A $33,889 ATM Fee?

Dec 12, 2012

Yesterday, Congress made two good decisions.

Yes, you read that right. Two. With bipartisan support. While they may not have the fiscal cliff debacle sorted out, the Senate tackled a small but significant regulatory change that makes good, practical sense.

Withdrawals from the Legal System

Have you ever noticed that little placard on ATMs that discloses fees? The required signs may not catch your attention, but they have been a target of the frivolous lawsuit community. In many cases, vandals have removed or destroyed the placard, photographed the ATM, and then sued the ATM provider for violating disclosure rules.

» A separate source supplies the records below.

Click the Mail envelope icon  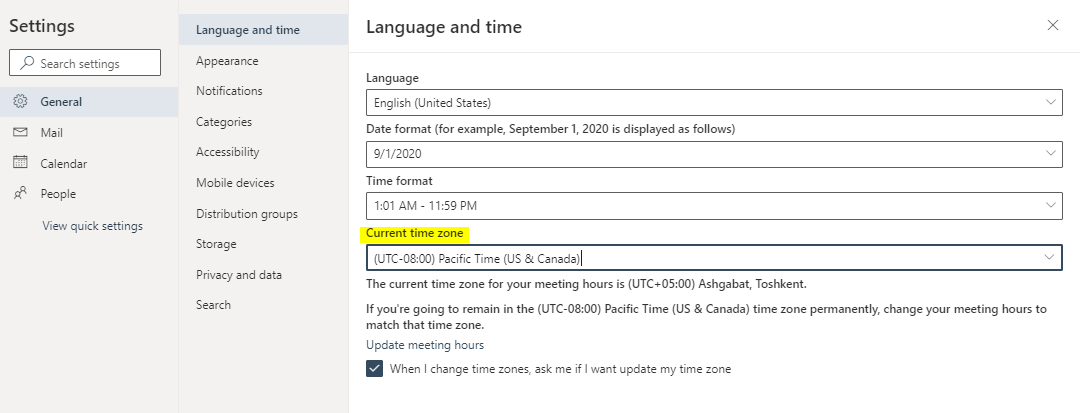coord(21,132)
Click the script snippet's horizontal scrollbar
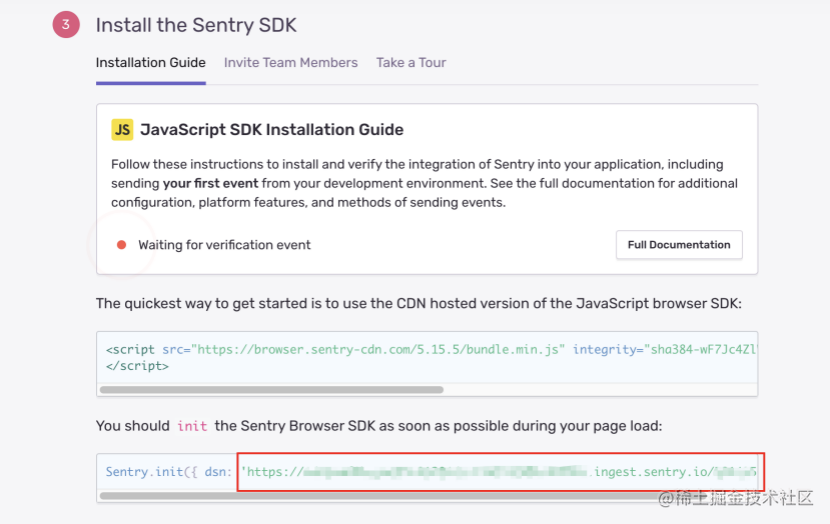The height and width of the screenshot is (524, 830). (x=271, y=389)
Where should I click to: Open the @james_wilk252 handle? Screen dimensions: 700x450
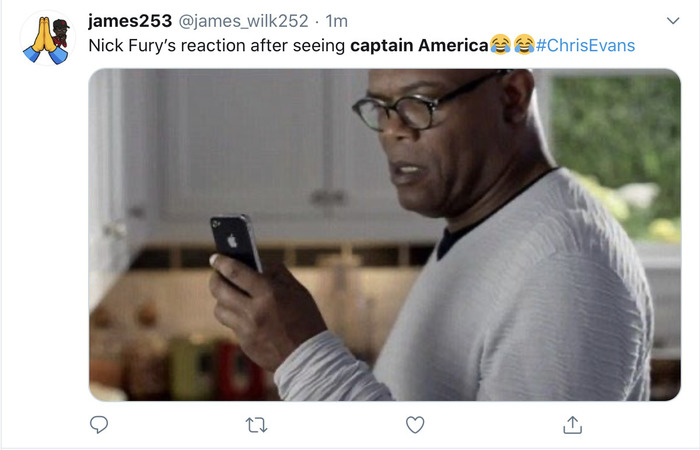(x=243, y=21)
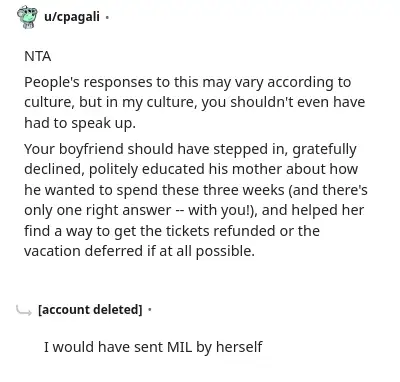Click the line "find a way to get the tickets refunded"
This screenshot has width=400, height=382.
click(x=172, y=231)
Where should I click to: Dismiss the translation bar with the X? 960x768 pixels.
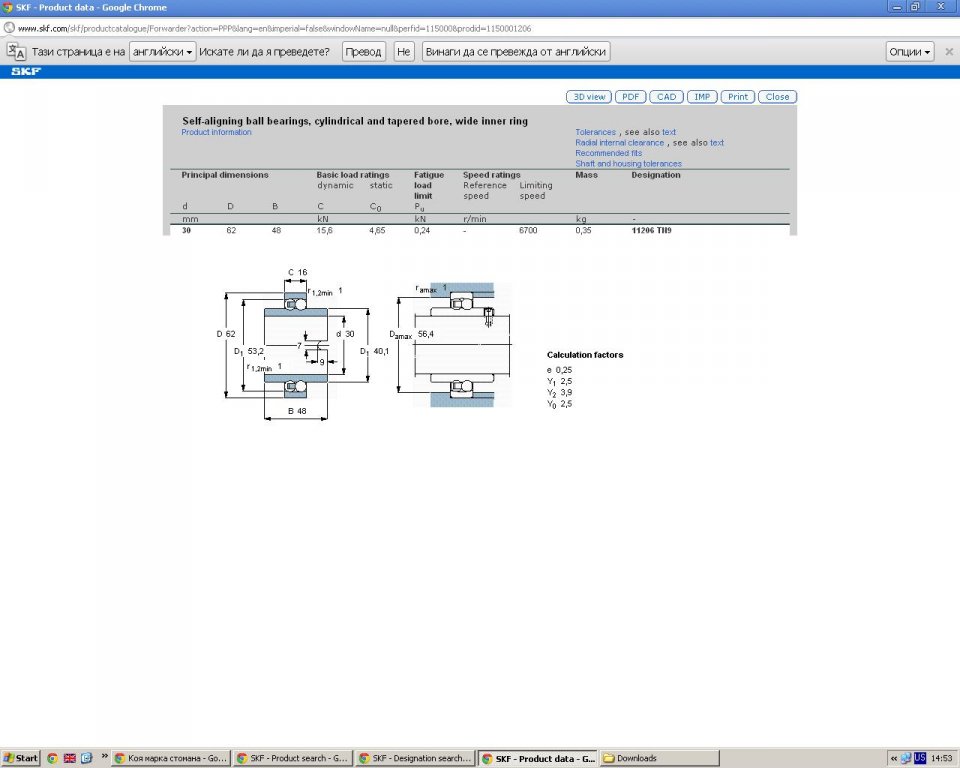(949, 51)
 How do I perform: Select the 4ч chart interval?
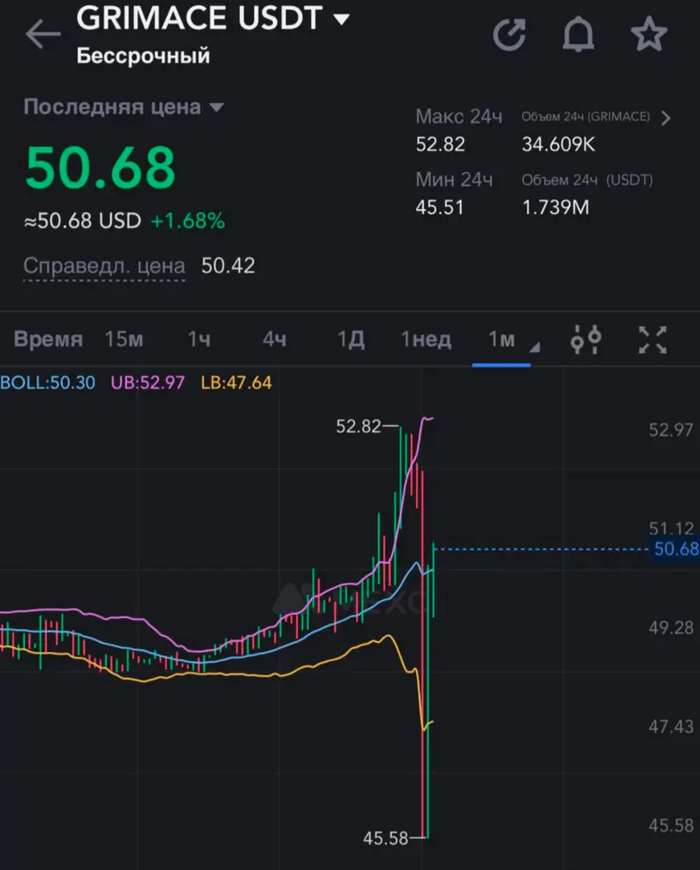275,340
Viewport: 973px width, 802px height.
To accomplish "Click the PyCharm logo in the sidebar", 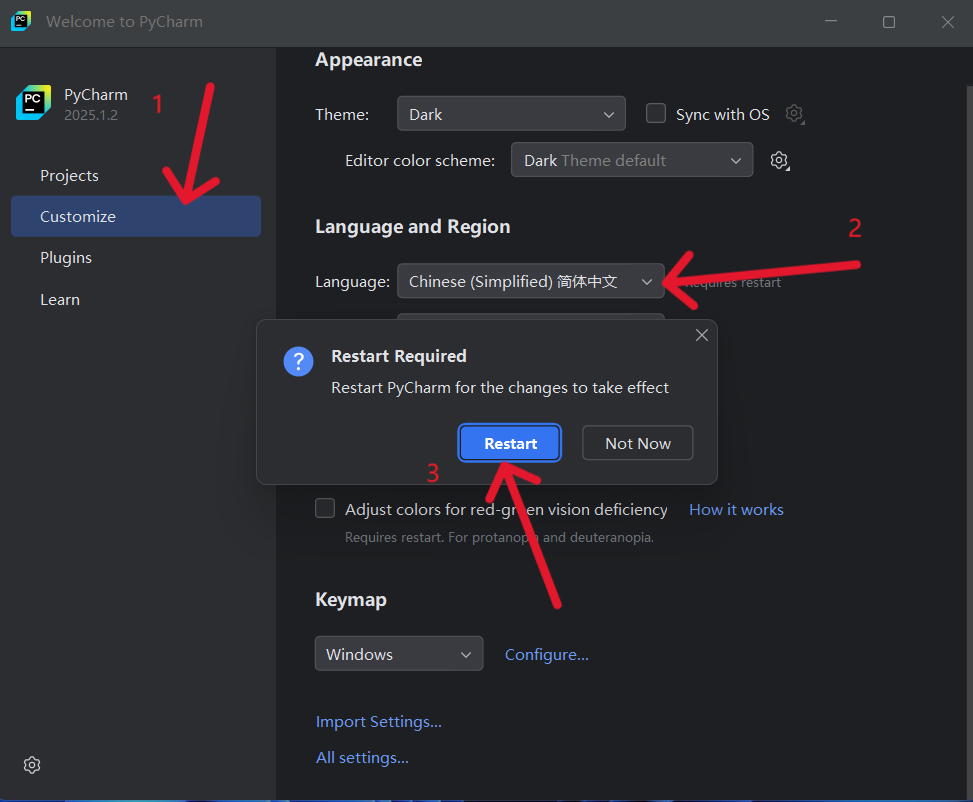I will click(x=33, y=103).
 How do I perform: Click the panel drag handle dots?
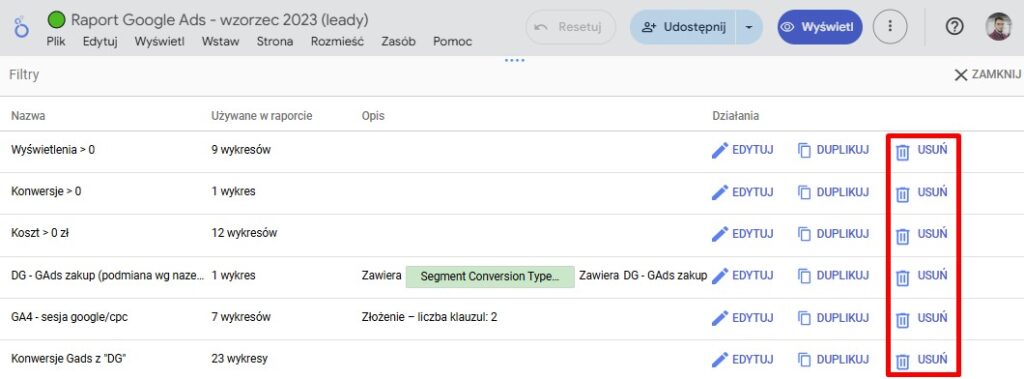click(x=515, y=61)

For many banks, particularly small community banks and credit unions, the cost of settling is less than fighting these frivolous suits. The L.A. Financial Credit Union was forced to put $33,889 into court-ordered escrow last year for settlements over six of its ATMs. David Morrison of Credit Union Times writes, “These sorts of cases often come in waves and are often sparked by law firms that see ways to obtain fairly easy money from credit unions and community banks that will settle the cases rather than fight them.”

So Congress agreed with common sense and eliminated a signage requirement that serves no useful purpose, and creates huge liability for ATM providers. You might be asking yourself about the fee notice that comes on the screen. Don’t worry—that isn’t going anywhere.

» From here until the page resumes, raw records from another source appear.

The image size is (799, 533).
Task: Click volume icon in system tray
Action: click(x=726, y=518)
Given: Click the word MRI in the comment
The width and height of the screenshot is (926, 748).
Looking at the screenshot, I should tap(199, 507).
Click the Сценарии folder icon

CFPB To Follow Same Rules 

The second bill passed by the Senate yesterday ensures that privileged information shared with the new Consumer Financial Protection Bureau (CFPB) through the supervision process is protected from disclosure to third parties in the same way supervisory information is protected by other banking regulators.

Lenders supervised by the CFPB were concerned that confidential information that companies turn over to the regulator was not being sufficiently protected. Reuters reports that "they feared competitors could obtain the documents through litigation or other means."

Congress did not intend to create a different standard for CFPB, but a small drafting oversight in Dodd-Frank created substantial confusion, and this legislation fixes the problem by requiring the bureau to abide by the same standards that other financial regulators follow.

Building on Progress

Passage of this bill is good news for businesses that are looking for any certainty in a constantly changing regulatory environment. There are bills being considered that could benefit from the same approach.  For example, a bill in the Senate that needs immediate attention would create a clear exemption from government-imposed collateral requirements for “end-users” like manufacturers, agricultural companies, and energy companies that use derivatives to hedge day-to-day business risk.  It may sound like minutiae to the average person, but there are very real consequences to sitting on the sidelines. Without the exemption, these companies could be forced to park billions of dollars in margin accounts that would otherwise go into expanding their businesses and hiring new employees. 

Congress should continue to look for opportunities to make technical corrections—even to laws as politically sensitive as Dodd-Frank—that have broad bipartisan support and just make sense.